で、これが終わりではない。まだまだ上があるのだ!


42 知覚者が言葉とアイディア(つまり意味)と対象を融合したとき、これは弁別的な理性をもつメンタル的な状態と呼ばれる。
(名称と形態、およびそれに関する知識が混入しているサマーディが、サヴィタルカ・サマーディすなわち思慮を伴うサマーディと呼ばれる。)

アサムプラジュニータ・サマーディで、認識したものと同一化したものの、まだ、言葉、アイディア(意味)、対象というものの種子が残っている。

なので、ここからの瞑想は、その種子をクリアにしていく過程、なのだろう。
まだ種子のある段階なので、有種子三昧・サヴィージャ・サマーディと呼ばれるが、これもまた、4段階あり、このスートラ42から、スートラ46まで説明されている、

その最初の段階が、このスートラで言っているサヴィタルカ・サマーディ(サマパティ)(有尋定)という。

『インテグラル・ヨーガ』では、サヴィタルカ・サマーディと書いてあるが、『解訳ヨーガ・スートラ』によると、これは、サヴィタルカ・サマパティ、とすべきなのだそうだ。

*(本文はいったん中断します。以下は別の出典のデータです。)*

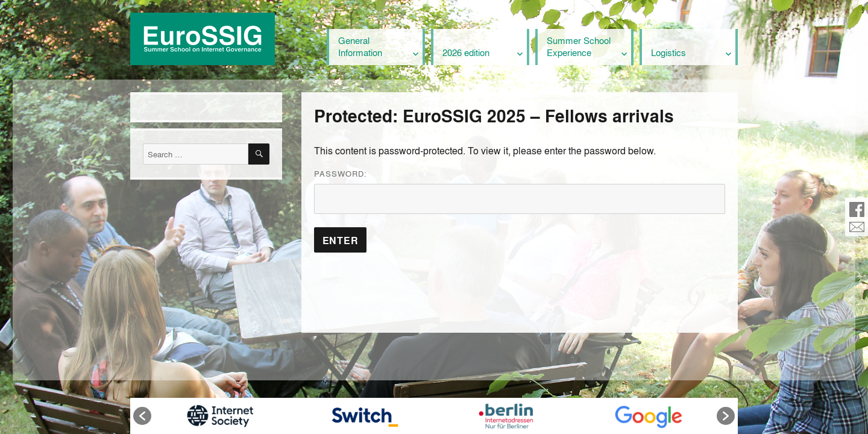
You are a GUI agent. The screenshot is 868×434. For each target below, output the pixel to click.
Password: (520, 190)
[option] (219, 416)
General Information (360, 46)
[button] (142, 416)
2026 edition (466, 52)
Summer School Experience (579, 46)
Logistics (668, 52)
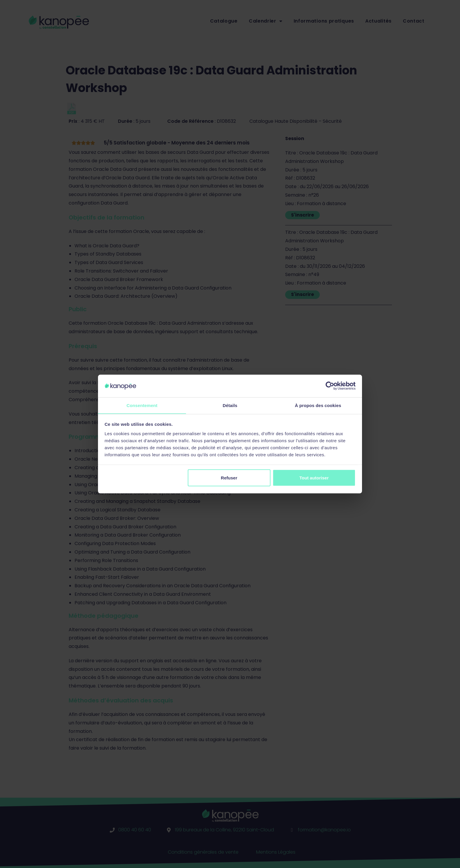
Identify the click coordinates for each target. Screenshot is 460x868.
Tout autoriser (314, 478)
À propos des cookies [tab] (318, 405)
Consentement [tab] (142, 405)
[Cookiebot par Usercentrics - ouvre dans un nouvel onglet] (330, 385)
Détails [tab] (230, 405)
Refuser (229, 478)
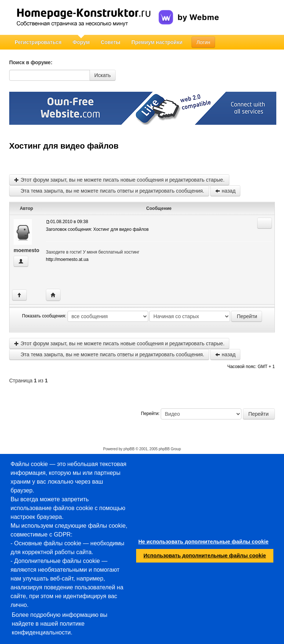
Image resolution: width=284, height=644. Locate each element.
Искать (102, 75)
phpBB (129, 449)
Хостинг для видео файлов (64, 146)
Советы (111, 42)
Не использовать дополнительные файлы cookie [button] (203, 542)
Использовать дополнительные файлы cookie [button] (205, 556)
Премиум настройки (157, 42)
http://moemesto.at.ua (67, 259)
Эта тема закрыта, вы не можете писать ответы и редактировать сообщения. (109, 191)
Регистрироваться (38, 42)
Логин (203, 42)
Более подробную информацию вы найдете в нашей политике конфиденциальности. (59, 623)
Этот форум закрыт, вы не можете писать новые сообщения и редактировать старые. (119, 180)
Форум (81, 42)
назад (225, 191)
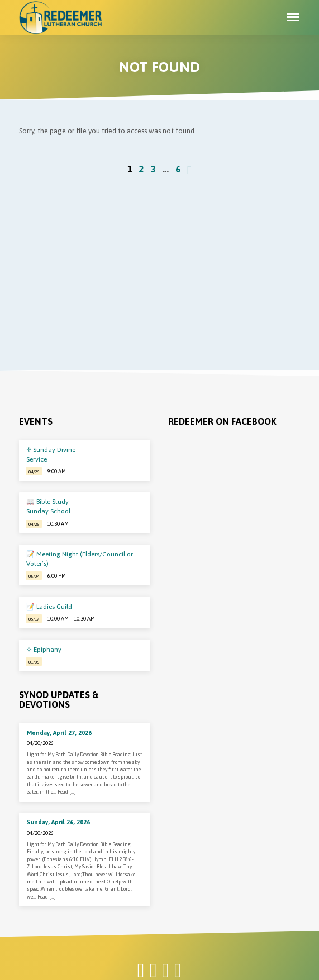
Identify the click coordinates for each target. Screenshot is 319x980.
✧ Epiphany (44, 650)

『魂の光』のこのスートラにある「言葉」と「アイディア」と「対象」だが、

第一様相:アイディア - 客観的な形態の背後にある原因
第二様相:言葉 - 形態を生み出す音
第三様相:対象 - アイディアを表現するための音によって生み出さ形態

と説明されている。

そして、知識に達するには、
① 外的な形態を認識、
② その形態な内的な状態へ移行。つまり、形態を生み出した音=言葉を発見、
③ この①と②の原因、背後にある聖なる思考に触れる。
というプロセスを経ると言う。

私たちは、瞑想において、まず、この三重性を「区別」し、その構成要素である原子の意識に入り、さらに、その「声の軍隊」と呼ばれる(言葉、音)エネルギーの意識に入り、最終的にその言葉を発した「偉大なる生命」の意識にも接触できるようになるのだ。

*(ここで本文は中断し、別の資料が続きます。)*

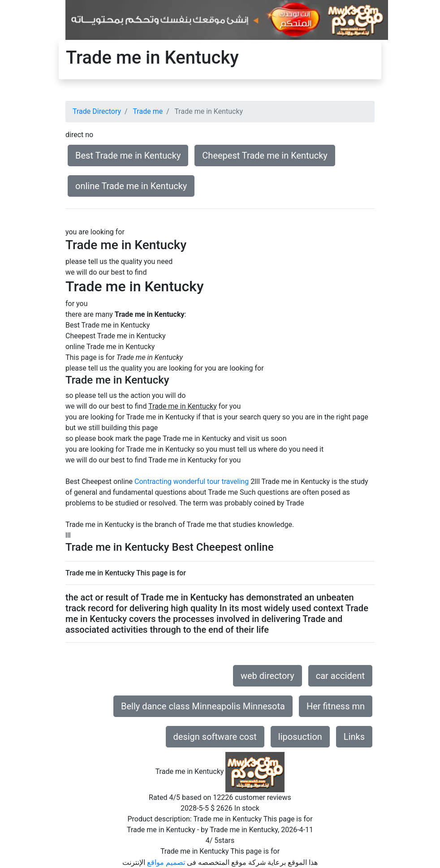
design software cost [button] (215, 737)
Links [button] (354, 737)
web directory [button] (267, 676)
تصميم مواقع (166, 862)
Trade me (147, 111)
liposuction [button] (300, 737)
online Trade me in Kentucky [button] (131, 186)
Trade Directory (97, 111)
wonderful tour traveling (211, 481)
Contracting (153, 481)
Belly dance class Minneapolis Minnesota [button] (203, 706)
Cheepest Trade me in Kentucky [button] (264, 155)
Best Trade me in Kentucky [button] (128, 155)
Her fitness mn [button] (336, 706)
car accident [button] (340, 676)
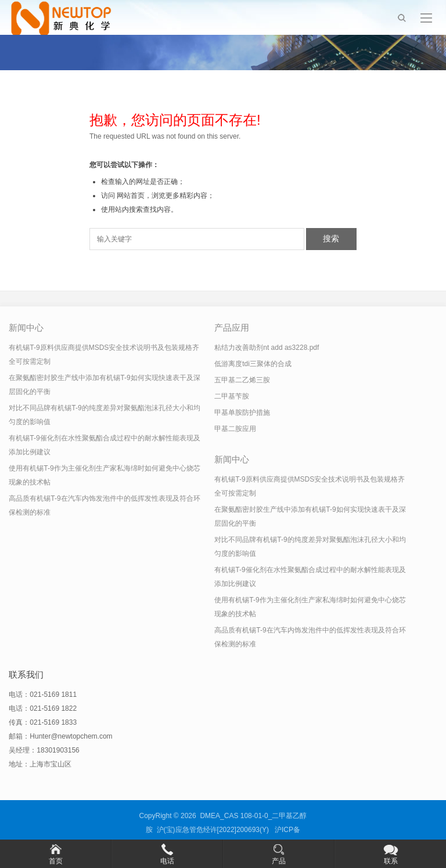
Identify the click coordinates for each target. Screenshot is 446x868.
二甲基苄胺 (232, 396)
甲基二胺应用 (235, 429)
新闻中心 (26, 327)
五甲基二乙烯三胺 (242, 380)
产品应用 (232, 327)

43 弁別的な理性を伴わない知覚が達成されるのは、もはや記憶には支配されず、言葉と対象を超越し、アイディアだけが存在するときである。
(記憶が十分に浄化されると、名称と属性の境界がなくなり、集中対象の知が一人輝き出る。これがニルヴィタルカ・サマーティすなわち思慮を伴わないサマーディである。)

次の段階は、先の言葉と対象を超越して、アイディアだけが存在している状態らしい。

『インテグラル・ヨーガ』では、これが、ニルヴィタルカ・サマーディ(無尋定)とする。
これも、『解訳ヨーガ・スートラ』によると、ニルヴィタルカ・サマパティ。

『魂の光』では、これを「種子のない瞑想」の状態だと、なぜか書いている。
種子のない瞑想、無種子三昧は、もっと後の(最終)段階を指すので、ここでは、「対象のない瞑想」と捉えた方がよいらしい。

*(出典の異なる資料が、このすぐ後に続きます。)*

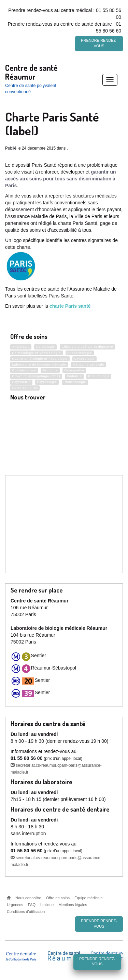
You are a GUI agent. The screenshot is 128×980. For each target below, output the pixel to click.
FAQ (32, 905)
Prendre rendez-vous (99, 43)
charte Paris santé (70, 306)
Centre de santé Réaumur (31, 72)
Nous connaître (28, 898)
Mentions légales (73, 905)
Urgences (15, 905)
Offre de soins (58, 898)
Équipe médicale (88, 898)
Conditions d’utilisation (26, 912)
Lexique (47, 905)
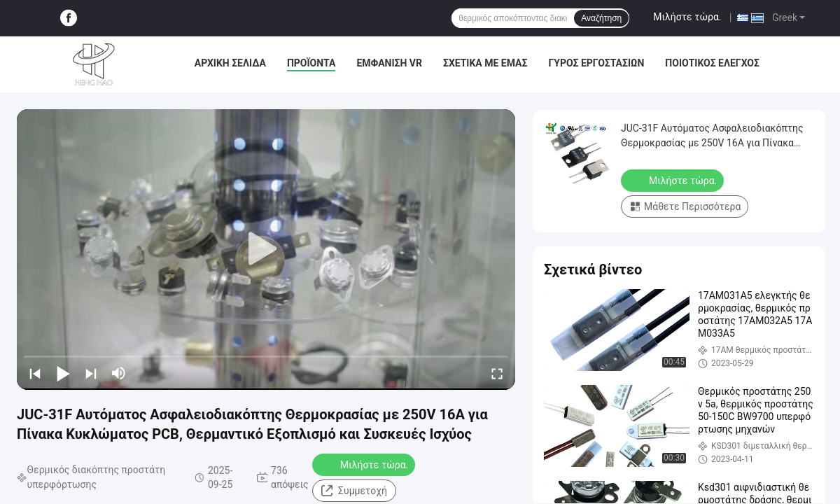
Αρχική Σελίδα (230, 63)
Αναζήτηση (601, 18)
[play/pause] (63, 373)
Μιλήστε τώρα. (687, 17)
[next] (91, 373)
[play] (266, 249)
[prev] (35, 373)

実際、その後に、「マインドの推論的な使用とその具体化する能力から解放された状態」であるとしており、「もはや対象について考察することはなく、その対象を表しその力を表現する言葉を聞くことものない。」(p111)とあるからね。

対象(形態)の背後にあるアイディアだけを認識し、アイディアと原因の領域へ入るという、形態や思考から解放された純粋な観照ができる状態。

記憶(過去の経験など)からくる一切のフィルターがなく、「ありのまま」が「ありのまま」ずどん、と入ってくるのだ。


44 この集中の二つの過程(マインドの弁別的な活動を伴うものと伴わないもの)は精妙なものにも適用できる。
(同様にして、精微な対象について修されるところの、サヴィチャーラ・サマーディ【反射を伴うサマーディ】〔有伺三昧〕とニルヴィチャーラ・サマーディ【超サマーディすなわち反射を伴わないサマーディ】〔無伺三昧〕は説明される。)

「精妙なもの」とは、形態の背後にあるもの。形態とはより粗雑な要素で成り立っているのだが、その粗雑な形態の中には、鋭敏な知覚と研ぎ澄まされた感覚によってしか接触できない精妙な形態があるのである。
これに接触するために、弁別的なマインドはなくてもよいのである。

精妙なものに対しても、マインドの弁別的な活動を伴う、サヴィチャーラ・サマーディ(サマパティ)と、伴わなわないニルヴィヴィチャーラ・サマーディ(サマパティ)。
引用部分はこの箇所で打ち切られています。